Extrait >>

Vous avez également dit que les révolutions commencent lorsque « des membres de l'élite essaient de renverser l'ordre politique pour en tirer profit ». Pourriez-vous développer cette idée ?
Comme je l'ai dit, Donald Trump est un bon exemple de conflit intra-élite. En ce qui concerne notre théorie, il a commencé comme un aspirant frustré qui essayait de traduire sa richesse en pouvoir politique. Il a finalement réussi à le faire grâce à la vague de mécontentement massif face aux élites établies en 2016. Cela a entraîné une polarisation et un conflit intra-élite encore plus importants qu’avant 2016.

Enfin, votre théorie dit que ces périodes fonctionnent par cycles de 50 ans, mais prévoit-elle quand cette période spécifique de bouleversement prendra fin ?

Données fournies >>
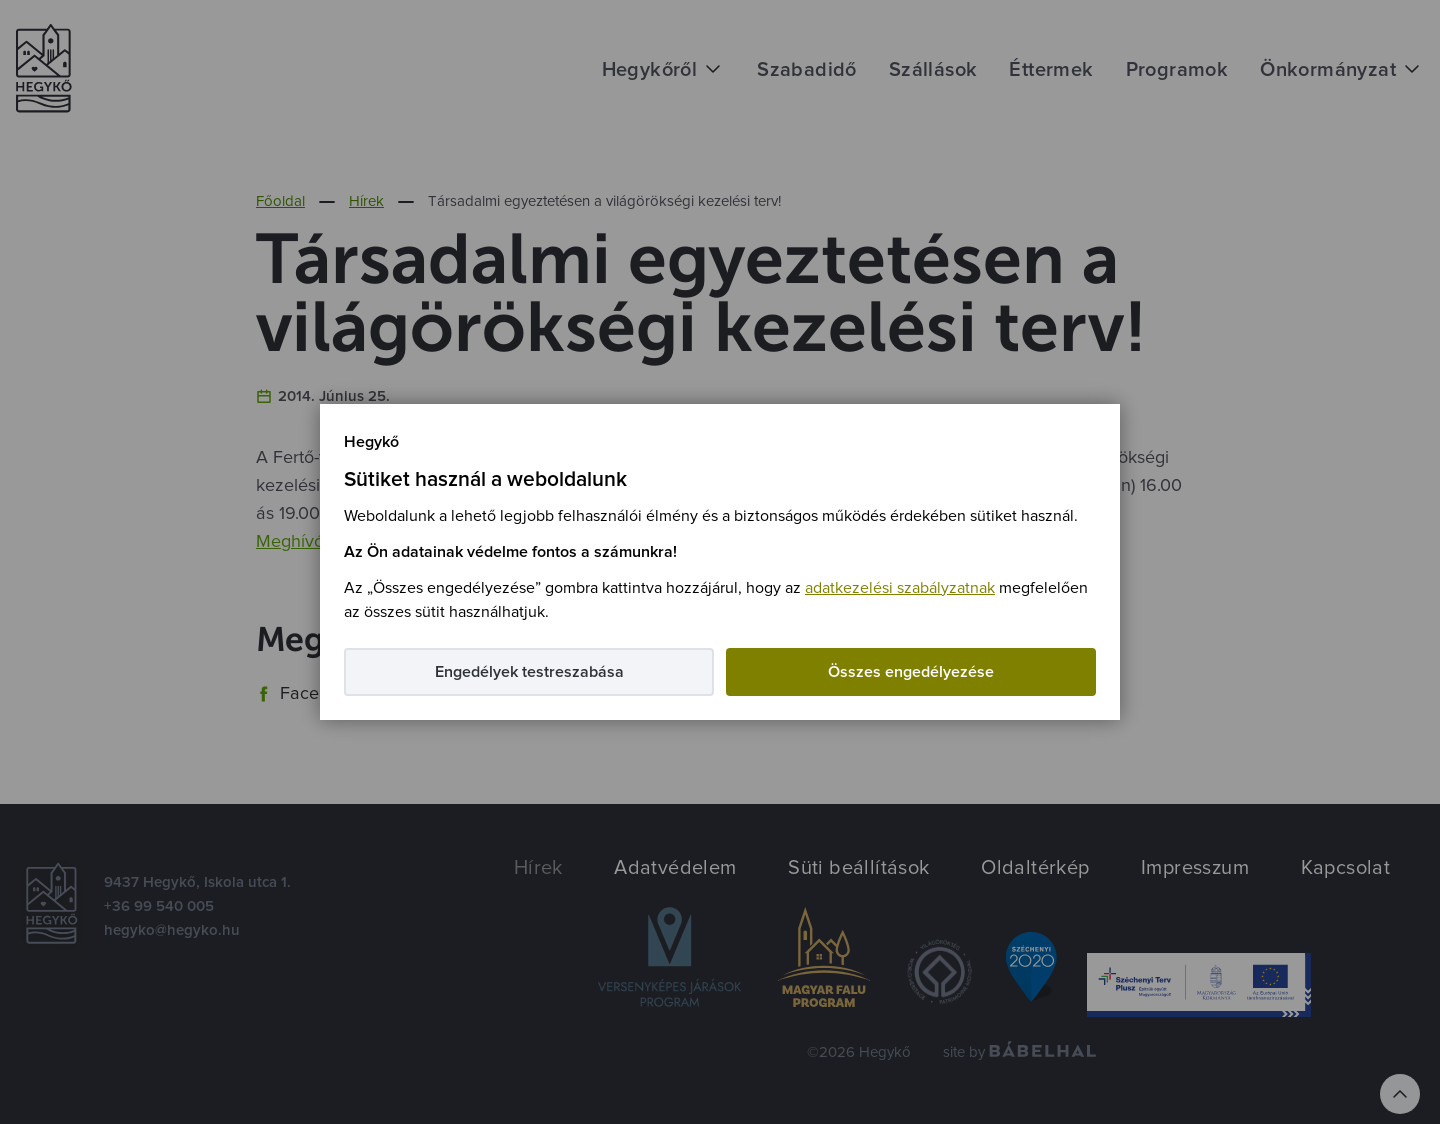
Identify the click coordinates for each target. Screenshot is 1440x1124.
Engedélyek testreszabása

Énoncé A >> Rendez en anglais cette phrase de l'extrait : « Comme je l'ai dit, Donald Trump est un bon exemple de conflit intra-élite. »
Énoncé B >> Transcrivez fidèlement le passage de l'extrait qui commence aux mots « Comme je l'ai » et arrêtez-vous après « prendra fin ? ».
Ces données n'ont aucun lien avec l'extrait.

Réponse complète A >> As I said, Donald Trump is a good example of intra-elite conflict.

Réponse complète B >>
Comme je l'ai dit, Donald Trump est un bon exemple de conflit intra-élite. En ce qui concerne notre théorie, il a commencé comme un aspirant frustré qui essayait de traduire sa richesse en pouvoir politique. Il a finalement réussi à le faire grâce à la vague de mécontentement massif face aux élites établies en 2016. Cela a entraîné une polarisation et un conflit intra-élite encore plus importants qu’avant 2016.

Enfin, votre théorie dit que ces périodes fonctionnent par cycles de 50 ans, mais prévoit-elle quand cette période spécifique de bouleversement prendra fin ?